* **Work to be completed**: Transfer the material starting with the line that contains "Where should I" and going on through the line that contains "Task: Click the Call us phone icon", keeping the requests in place and adding -123 to every coordinate in the answers. Leave the pictures out of your result.

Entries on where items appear
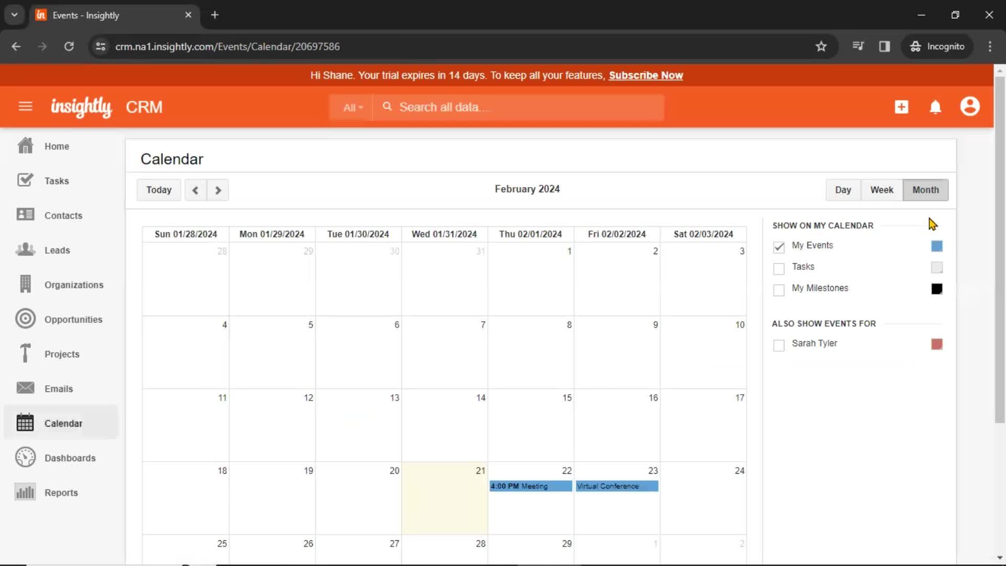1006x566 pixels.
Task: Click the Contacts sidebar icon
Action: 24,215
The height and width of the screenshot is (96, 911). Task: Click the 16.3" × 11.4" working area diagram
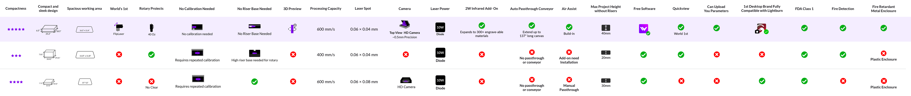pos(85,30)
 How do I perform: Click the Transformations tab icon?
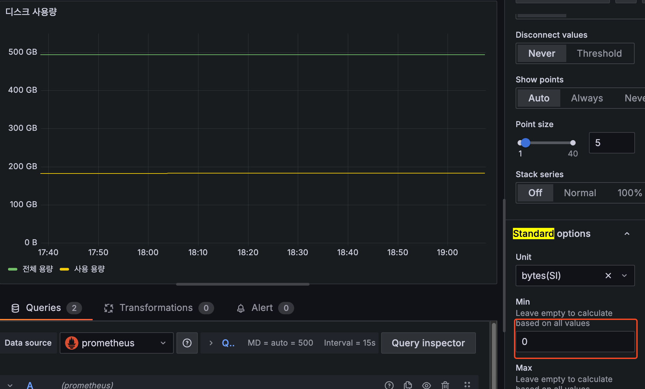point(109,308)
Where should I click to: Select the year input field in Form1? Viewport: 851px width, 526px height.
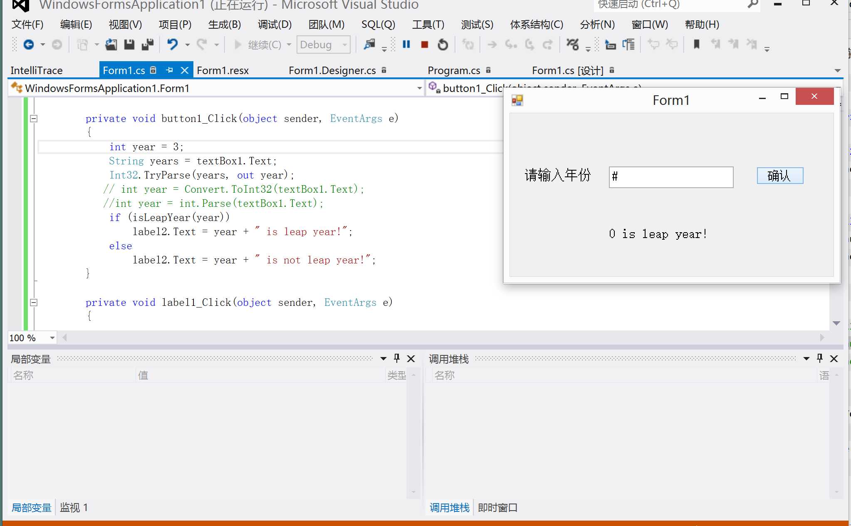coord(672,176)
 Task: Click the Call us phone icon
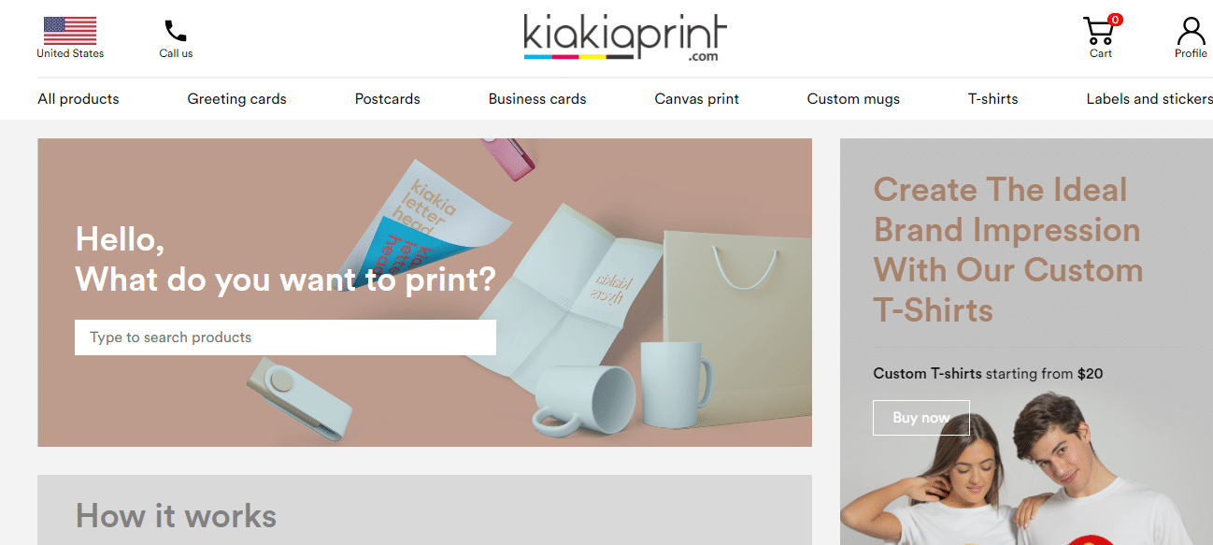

* * *

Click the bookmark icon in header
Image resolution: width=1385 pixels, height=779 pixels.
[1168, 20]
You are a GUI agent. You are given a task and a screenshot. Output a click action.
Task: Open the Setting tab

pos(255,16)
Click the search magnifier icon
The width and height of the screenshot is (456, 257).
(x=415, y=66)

* * *

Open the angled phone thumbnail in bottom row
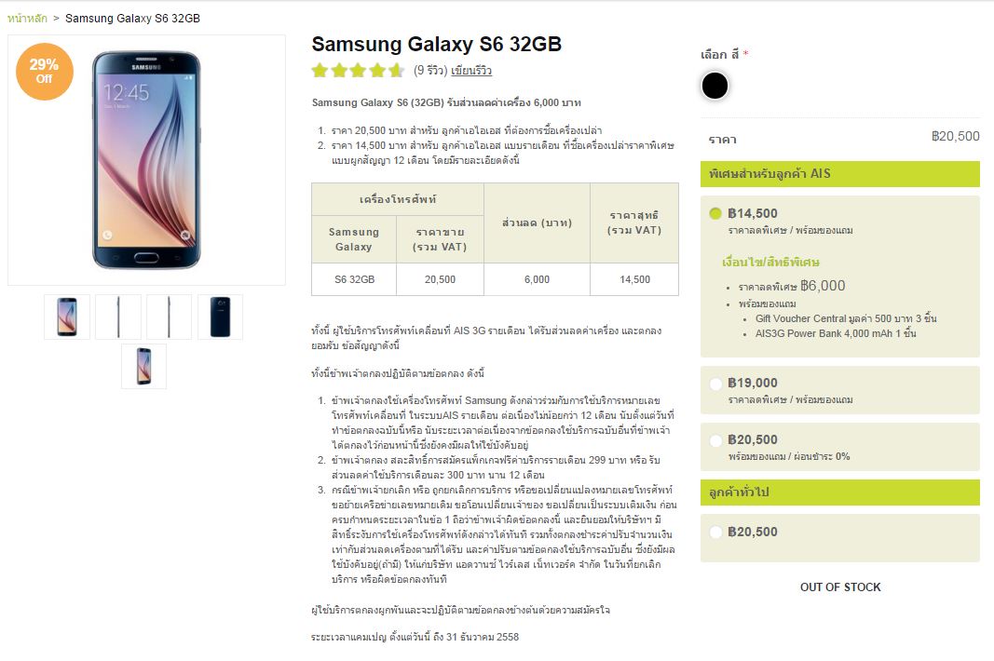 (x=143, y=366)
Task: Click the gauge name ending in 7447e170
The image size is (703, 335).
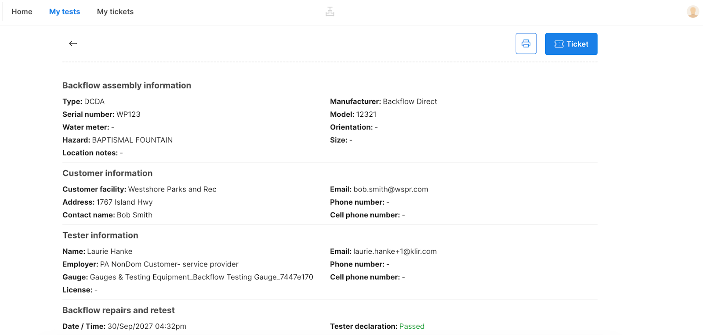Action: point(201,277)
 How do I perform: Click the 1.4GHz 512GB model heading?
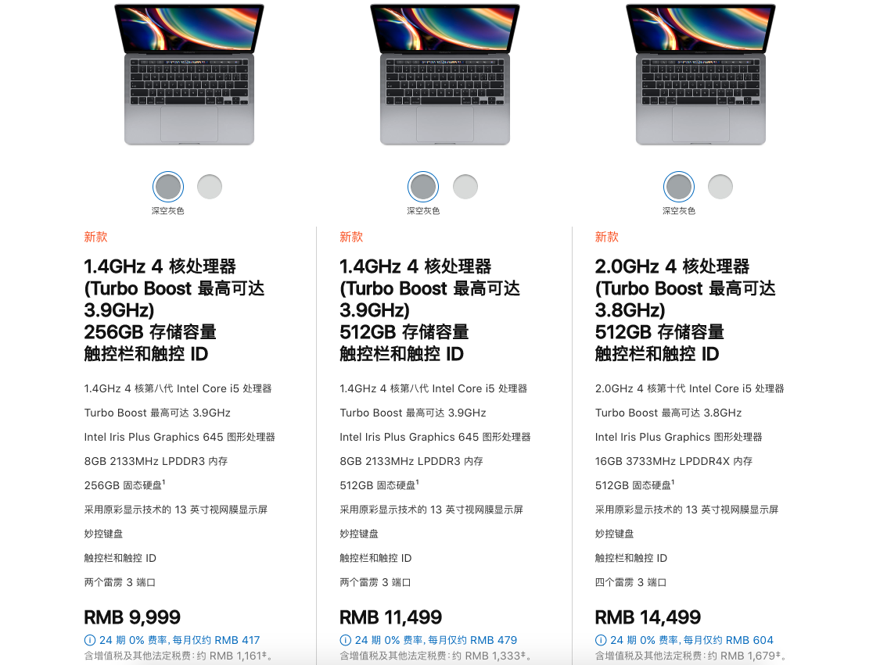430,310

* **Result**:
Where should I click to: Select the year input field in Form1? Viewport: 851px width, 526px height.
coord(549,53)
 Task: Click the Call us phone icon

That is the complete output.